** RECORDS follows **

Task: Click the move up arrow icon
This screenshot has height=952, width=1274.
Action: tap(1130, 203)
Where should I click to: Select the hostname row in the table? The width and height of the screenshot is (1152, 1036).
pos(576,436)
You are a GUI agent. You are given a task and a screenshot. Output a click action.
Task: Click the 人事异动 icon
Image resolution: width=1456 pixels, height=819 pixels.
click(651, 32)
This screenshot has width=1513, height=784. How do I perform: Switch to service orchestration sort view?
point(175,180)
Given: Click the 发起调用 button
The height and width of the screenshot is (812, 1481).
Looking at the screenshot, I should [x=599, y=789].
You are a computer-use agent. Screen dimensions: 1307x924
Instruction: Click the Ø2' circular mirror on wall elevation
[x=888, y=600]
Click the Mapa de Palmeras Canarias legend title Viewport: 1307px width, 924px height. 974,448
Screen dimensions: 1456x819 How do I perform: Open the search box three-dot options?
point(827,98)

** End of RECORDS **

## YOUR TASK
After locating the line that holds "Given: Click the 发起调用 button", print it and each line after it through the end of the data, exactly as it stands.

## FINAL ANSWER
Given: Click the 发起调用 button
The height and width of the screenshot is (812, 1481).
Looking at the screenshot, I should [x=599, y=789].
You are a computer-use agent. Screen dimensions: 1307x924
Instruction: Click the Ø2' circular mirror on wall elevation
[x=888, y=600]
Click the Mapa de Palmeras Canarias legend title Viewport: 1307px width, 924px height. 974,448
Screen dimensions: 1456x819 How do I perform: Open the search box three-dot options?
point(827,98)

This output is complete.